PROBLEMA A RESOLVER:
Escreva a continuação do texto sobre o Caminho de Santiago, começando logo após a última frase apresentada.
___ PASSAGEM FORNECIDA
Caminho de
Santiago
Conta a Legenda Dourada, manuscrito sucessivamente reelaborado ao longo da Idade Média, que após a execução de Santiago, alguns dos seus discípulos, tomando as devidas precauções para não serem vistos, apoderaram-se do corpo do apóstolo e, levando-o consigo, embarcaram numa nave; mas como esta carecia de comandante, pediram a Deus que os guiasse com a sua providência e os conduzisse onde Ele quisesse para que aqueles venerados restos fossem sepultados. Conduzida por um anjo do Senhor, a barca começou a navegar e navegando continuou até arribar às costas da Galiza, onde o corpo de Santiago recebeu finalmente sepultura.
Muitos séculos depois, em momento desconhecido da década de 20 do século IX, o túmulo do apóstolo foi descoberto num abandonado mausoléu de origem romana, cujos restos se preservam sob a monumental catedral de Santiago de Compostela. Nesse sítio outrora ocupado por uma densa floresta, o arruinado edifício de época romana, entretanto aproveitado por um eremita para aí viver em reclusão, foi palco de prodígios noturnos de tal forma inexplicáveis que o próprio bispo Teodomiro, de Iria Flavia, ali se deslocou, tendo então reconhecido o corpo de Santiago, que jazia num túmulo de mármore.
______
___ DADOS DISPONÍVEIS
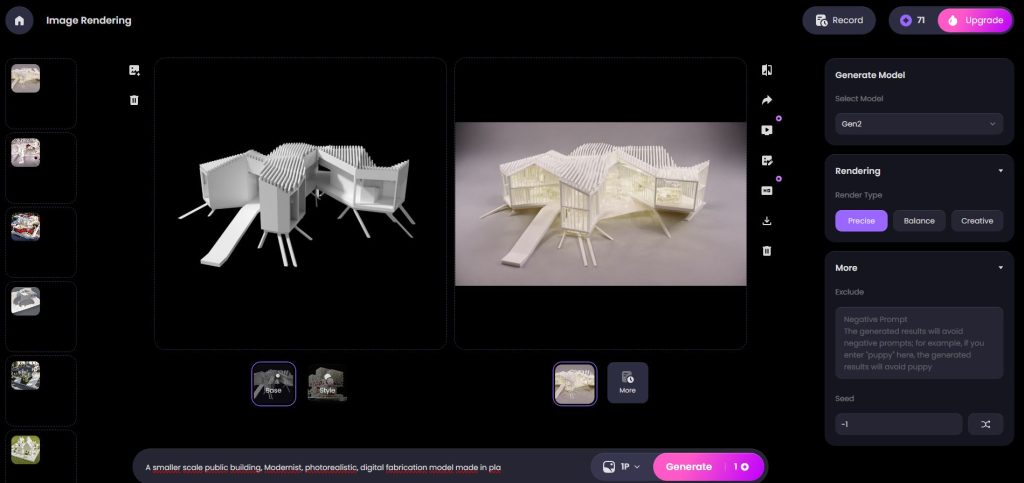Screen dimensions: 1024x483
Task: Switch render type to Balance
Action: tap(919, 221)
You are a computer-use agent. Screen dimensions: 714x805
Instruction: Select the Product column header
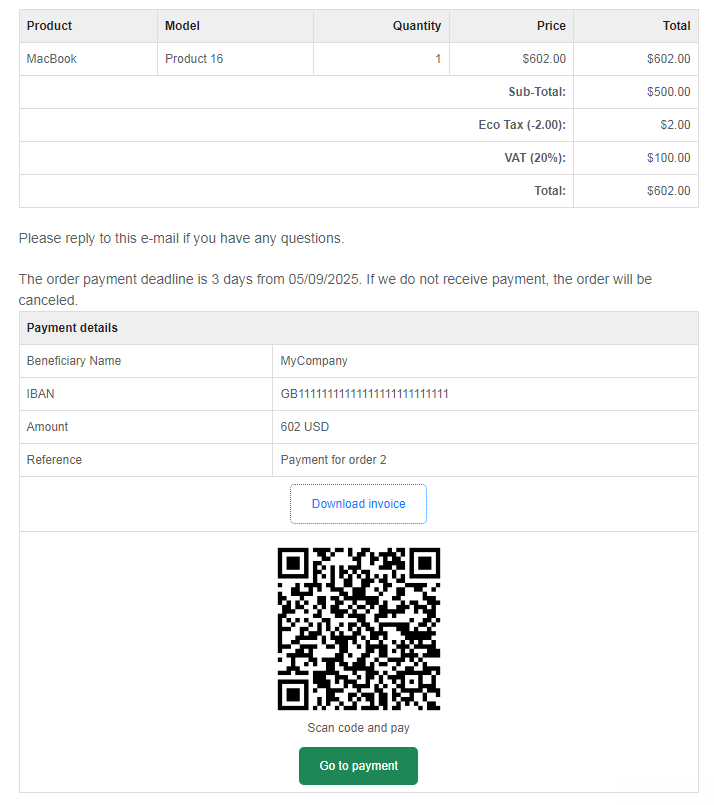point(49,26)
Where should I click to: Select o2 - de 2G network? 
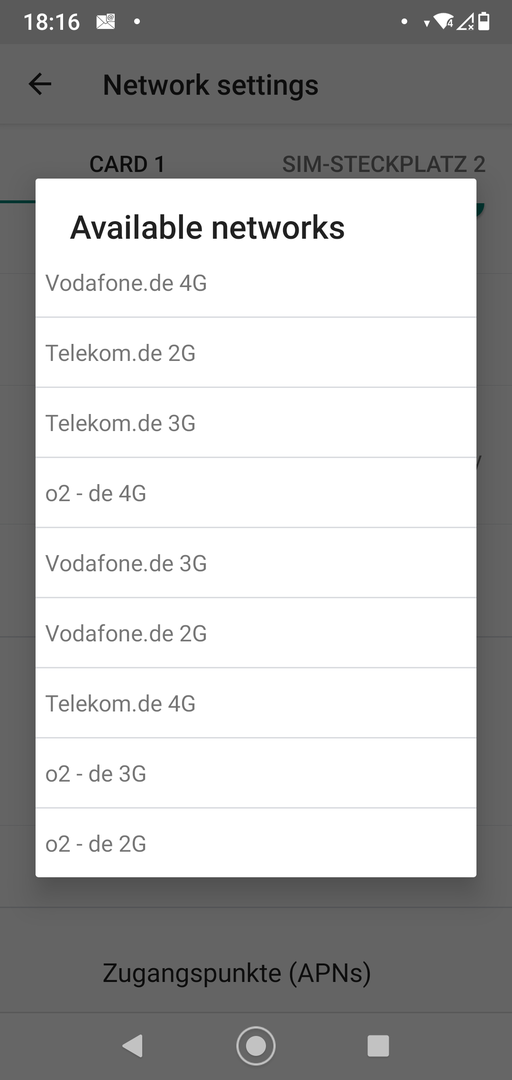point(256,843)
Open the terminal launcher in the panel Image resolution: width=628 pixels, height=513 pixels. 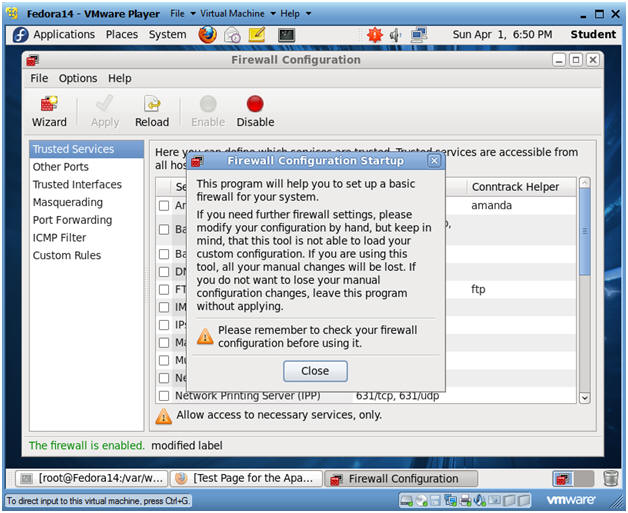coord(286,35)
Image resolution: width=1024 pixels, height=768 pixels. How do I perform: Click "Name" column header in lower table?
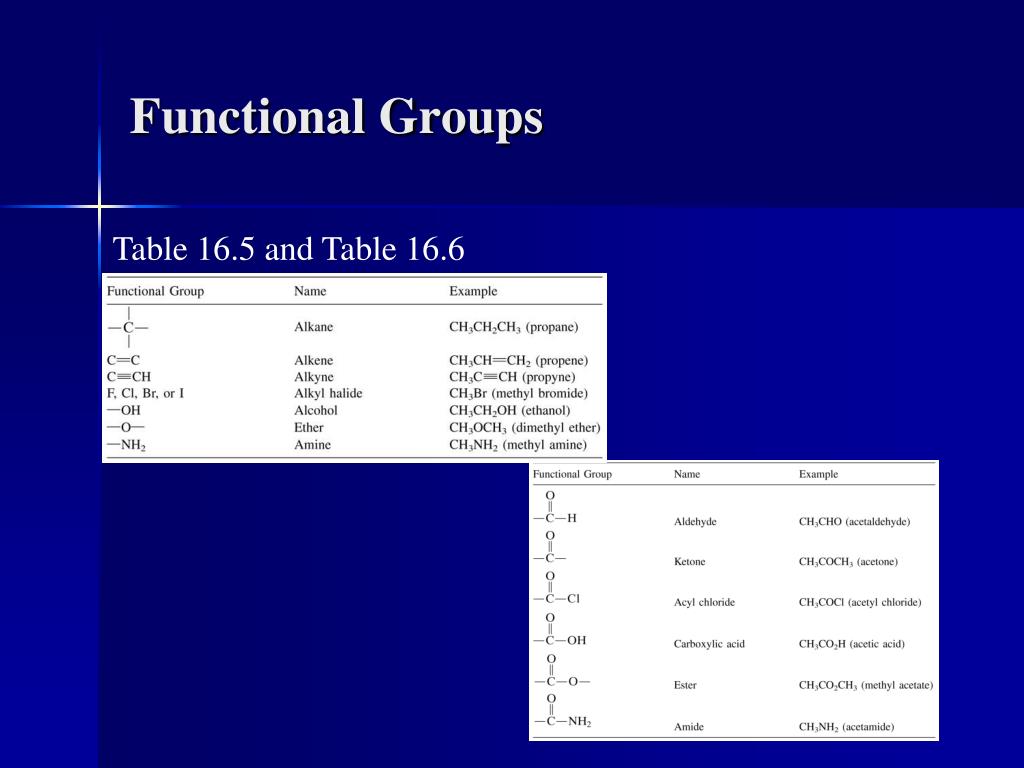(687, 474)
______
RESULTADO DA TAREFA:
Chegada a notícia à corte do reino asturiano, em Oviedo, o rei Afonso II deslocou-se das Astúrias à Galiza para testemunhar a própria descoberta. O túmulo de Santiago passou a ser o centro religioso do reino e Afonso II tornou-se no primeiro peregrino jacobeu. O monarca ordenou a construção de um mosteiro que zelasse pelo culto ao apóstolo e, em pouco tempo, edificou-se a primeira catedral e um hospital para acolher peregrinos.
A peregrinação a Compostela cresceu à medida que a cidade se monumentalizou. A maior parte dos peregrinos chegou pelo Caminho Francês, depois de ultrapassados os Pirenéus até Roncesvalles. Mas rapidamente começaram a chegar peregrinos de todas as geografias europeias: de Inglaterra e da Escandinávia, por barco, até ao porto da Coruña; do Centro da Europa e de Itália, por terra, através dos itinerários que se encontravam em Puente la Reina; e de Portugal e do Sul da Península Ibérica, por caminhos meridionais atlânticos.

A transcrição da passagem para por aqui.